Par ailleurs, la proposition de résolution postule l’interdiction pour tous les prestataires de services du Gouvernement wallon et des OIP de la Région, dans l’exercice de leur mission, de porter ou d’afficher des signes qui expriment leurs convictions politiques, philosophiques ou religieuses dans l’exercice de leur mission. Plus encore : le texte tend à s’appliquer à tout les organismes « chargés d’une mission publique ». Ainsi formulé, le texte est de facto trop vaste : ex. les universités sont des institutions chargées d’exercer des missions d’intérêt public…
Le Conseil d’Etat a, à plusieurs reprises, écrit qu’une restriction des principes constitutionnels peut se justifier pour les membres du personnel qui, portant des signes convictionnels, peuvent susciter auprès du public le sentiment qu’ils n’exercent pas leur fonction d’une manière impartiale. Pour les autres membres du personnel, une telle interdiction devrait être fortement motivée afin de démontrer qu’elle est conforme au principe de proportionnalité qui doit être respecté pour rendre cette restriction admissible. Or si cette explication ne peut être fournie, l’interdiction ne peut être générale.
Ces trois remarques suffisent à démontrer la difficulté à légiférer en la matière et la prudence qui doit nous guider dans les réflexions à venir. Il faut donc résister, madame Reuter, à la tentation d’alimenter outrancièrement les JT par des propositions qui flattent le ressenti populaire sans autre forme de nuance.

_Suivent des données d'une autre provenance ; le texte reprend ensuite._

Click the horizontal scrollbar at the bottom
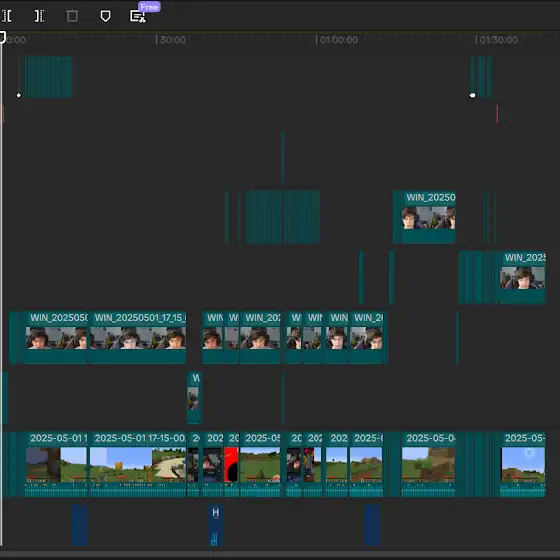This screenshot has width=560, height=560. [280, 554]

Les propositions de décret de Monsieur Borsus et de madame Bertouille, soulèvent quant à elles plusieurs questions :

- Le Conseil communal doit-il être mis sur le même pied que le Collège ? Le Conseil d’Etat estime que lorsqu’ils agissent en qualité d’organes ou de représentants d’un service public dans leur rapport avec la population et les autres autorités, les mandataires politiques doivent apparaître exercer leur fonction de manière neutre. En revanche, lorsque, dans le cadre de leurs fonctions, ils exercent une activité par laquelle ils tentent de faire valoir leur point de vue, pour lequel ils ont reçu la confiance de la population ou de ceux qui les ont désignés, leur liberté d’expression ne peut être limitée que s’il est fait état de motifs impérieux dans le respect du principe de proportionnalité. Dès lors, l’interdiction du port du voile au Conseil communal peut paraître discutable et devra à tout le moins être expliquée et motivée largement. Mais soyons clairs : pour nous, le port de signes convictionnels dans les exécutifs locaux (ou les gouvernements d’ailleurs) ne doit pas être permis.

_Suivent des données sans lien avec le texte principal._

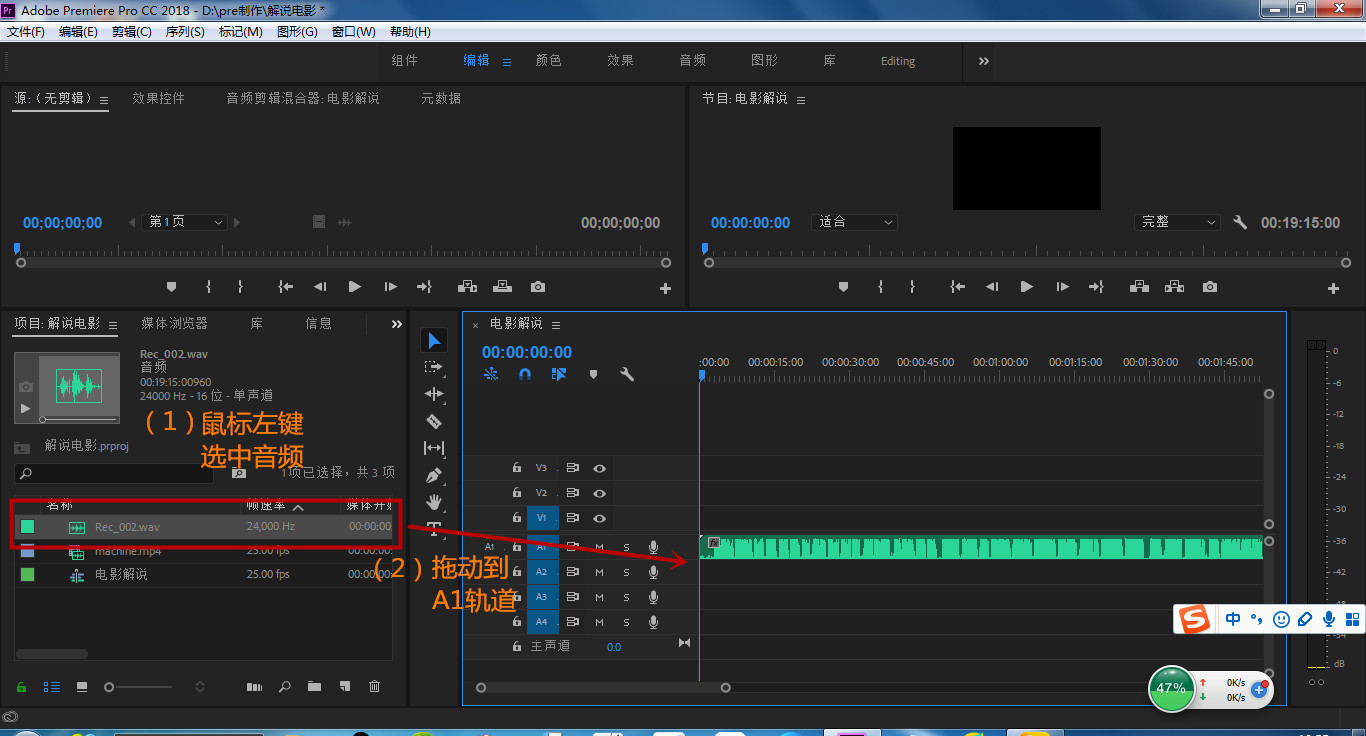The image size is (1366, 736).
Task: Select the Pen tool in the tools panel
Action: coord(434,475)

- Qu’en est-il du Conseil et du Bureau de l’aide sociale ? Ne faudrait-il pas légiférer d’une manière similaire pour ces instances également ?

- L’interdiction du port de signes convictionnels dans la fonction publique locale doit-elle être totale ? Ne faudrait-il pas, en tenant compte des critiques énoncées par le Conseil d’Etat, opérer une distinction entre les fonctions d’impérium, les fonctions qui mettent en contact direct avec le public et les fonctions de direction ? Je ne cache pas que cette approche recueillerait davantage notre assentiment.

- Enfin, ne conviendrait-il pas de faire application du principe de l’autonomie communale dans le cadre de la réglementation du port de signes convictionnels dans l’administration publique locale ? La nature des fonctions de direction et la nature des fonctionnaires dont la mission est d’être en relation avec le public devraient, à notre sens être déterminées dans les conditions et limites de l’autonomie locale, par un règlement d’administration communal ou provincial.
Ces quelques questions devant faire l’objet d’une étude et d’une réflexion plus approfondie, il est prématuré de se prononcer sur le contenu de ces projets de décret de manière cohérente.
Pour le CDH, avoir une vision d’ensemble pour ne pas traiter le sujet par le bout de la lorgnette est primordial. Ainsi, nous sommes satisfaits de la proposition énoncée par le Gouvernement lors des séances de commissions il y a quinze jours.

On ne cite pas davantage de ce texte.